● **Что нужно сделать**
1 > Переведите на английский язык предложение из текста о выступлении Солы: «Внезапно молодая девушка с красными волосами справа от меня начинает рыдать».
2 > Выведите без изменений фрагмент текста о выступлении Солы, который открывается словами, содержащими «Бунинка апеллирует к», и завершается словами «босиком на табуретку.».

● **Предложенный текст**
********************

Бунинка апеллирует к лиричной стороне личности Солы. Будь это очередной квартирник в студии Паши Кашина в одном из небоскребов Москва-Сити (вход ограничен двадцатью гостями, билеты по пять тысяч рублей заканчиваются раньше, чем вы успели спохватиться), она выпила бы пару бокалов игристого, забралась на фортепиано и не скупилась бы на циничные шутки о нравах высшего общества. Но сегодня она будет чувственней, постарается меньше материться и, быть может, не станет залезать босиком на табуретку.

Зато вернее следака/ С серьезным удостоверением/ Я вычисляю мудака,/ Почувствовав сердцебиение./

Вот всю себя бы раздала,/ Но клапан сердца не резиновый./ И если есть во мне талант,/ Он должен быть монетизирован./

Пусть далеко не инженер,/ Лежать не стану на диване я —/ Изобрету…/

«Мудакомер!» — подсказывает раскрепощенная часть зала все-таки оказавшейся на табуретке Соле и экзальтированно хлопает. Сола продолжает одним из своих хитов — стихотворением «В эпоху без инстаграма», где рассказывается о 90-х, потерянной любви и безжалостности эры технологий. Внезапно молодая девушка с красными волосами справа от меня начинает рыдать. Алена, оказывается, следит за Солой четыре года, знает наизусть сотню стихотворений и приехала на выступление из Владимира. «Просто это прямо про меня и про мои чувства, — Алена объясняет причину своих слез самым популярным у поклонников массовой сетевой поэзии комментарием, добавляя для надежности второе по популярности клише: — Попала в точку». «А кто тебе еще нравится из современных поэтов?» — «Ну Ах Астахова».

********************

● **Исходные данные**
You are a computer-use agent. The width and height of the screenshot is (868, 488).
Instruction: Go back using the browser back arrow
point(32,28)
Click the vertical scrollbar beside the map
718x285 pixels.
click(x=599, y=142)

********************

● **Результаты**
1 > Suddenly a young girl with red hair to my right starts sobbing.

2 >
Бунинка апеллирует к лиричной стороне личности Солы. Будь это очередной квартирник в студии Паши Кашина в одном из небоскребов Москва-Сити (вход ограничен двадцатью гостями, билеты по пять тысяч рублей заканчиваются раньше, чем вы успели спохватиться), она выпила бы пару бокалов игристого, забралась на фортепиано и не скупилась бы на циничные шутки о нравах высшего общества. Но сегодня она будет чувственней, постарается меньше материться и, быть может, не станет залезать босиком на табуретку.